Pablo Marçal registra candidatura à Presidência pelo PRTB, mas situação eleitoral ainda depende do TSE

O empresário e influenciador Pablo Marçal, teve sua candidatura à Presidência da República registrada pelo PRTB neste sábado (15). O pedido foi protocolado no Tribunal Superior Eleitoral (TSE) após uma decisão liminar da Justiça Eleitoral que autorizou, provisoriamente, sua filiação ao partido.

Com a mudança, Leonardo Avalanche, presidente nacional do PRTB, que havia sido escolhido anteriormente como candidato à Presidência, passou a integrar a chapa como candidato a vice-presidente.

Apesar do registro, Marçal continua, neste momento, com uma decisão de inelegibilidade válida. O Tribunal Regional Eleitoral de São Paulo (TRE-SP) manteve a condenação que estabelece oito anos de inelegibilidade, contados a partir das eleições de 2024. A decisão ainda pode ser questionada no TSE.

Candidato parte para luta judicial 

O fato de o PRTB ter protocolado o pedido não significa que Marçal esteja definitivamente habilitado para disputar a eleição presidencial.

O sistema eleitoral recebe os pedidos de registro mesmo quando existem questionamentos sobre a situação jurídica dos candidatos.
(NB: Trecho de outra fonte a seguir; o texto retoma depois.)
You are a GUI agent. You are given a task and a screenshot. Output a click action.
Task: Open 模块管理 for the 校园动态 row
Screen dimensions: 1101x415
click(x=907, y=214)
Cabe à Justiça Eleitoral analisar posteriormente se todos os requisitos legais foram cumpridos. No caso de candidatos à Presidência, a análise final cabe ao TSE.

Dessa forma, Marçal poderá aparecer como candidato registrado durante a tramitação do processo, mas sua participação efetiva na eleição dependerá das decisões judiciais sobre sua situação de elegibilidade.
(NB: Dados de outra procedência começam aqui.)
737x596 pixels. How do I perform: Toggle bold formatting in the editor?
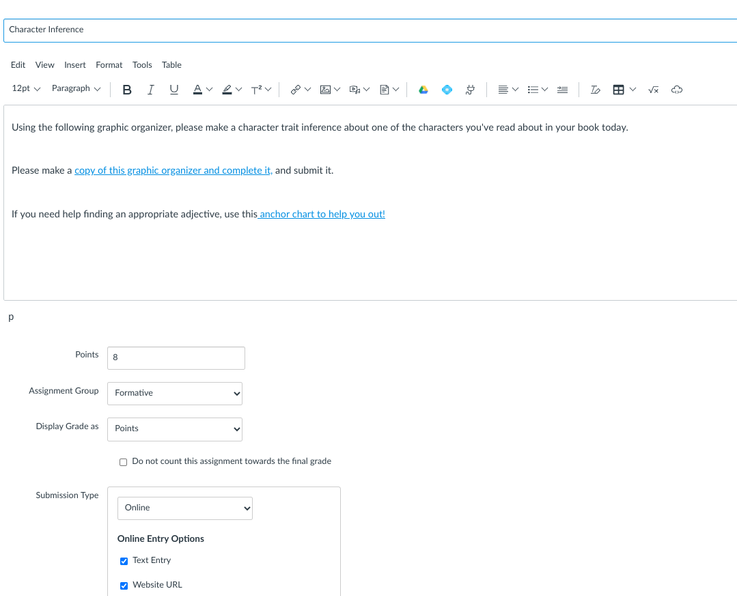coord(127,90)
Antes do registro da candidatura, uma decisão liminar da Justiça Eleitoral autorizou provisoriamente o retorno de Marçal ao PRTB.

Segundo a decisão citada, Marçal teria assinado sua ficha de filiação em 4 de abril de 2026. A liminar considerou, de forma provisória, válida a filiação, permitindo que o partido apresentasse sua candidatura. A decisão, entretanto, ainda pode ser modificada pelas instâncias superiores.

A questão da filiação é relevante porque a legislação eleitoral estabelece requisitos partidários e prazos para que uma pessoa possa disputar uma eleição.

Motivo da inelegibilidade

A situação eleitoral de Marçal está relacionada a decisões da Justiça Eleitoral referentes à campanha pela Prefeitura de São Paulo em 2024.

Em um dos processos, a Justiça Eleitoral considerou irregular uma estratégia conhecida como “campeonato de cortes”, na qual colaboradores eram incentivados a produzir e divulgar vídeos relacionados à campanha nas redes sociais. O TRE-SP manteve a condenação e aplicou também multa de R$ 420 mil.

Em 5 de agosto de 2026, o TRE-SP rejeitou, por unanimidade, embargos apresentados pela defesa e manteve a decisão de inelegibilidade. Ainda há possibilidade de recurso ao TSE.

Próximos passos

Agora, o pedido de registro da candidatura deverá passar pela análise da Justiça Eleitoral. Eventuais impugnações também poderão ser apresentadas dentro do processo eleitoral.

Enquanto o processo estiver em análise, a candidatura permanecerá sujeita às decisões da Justiça Eleitoral.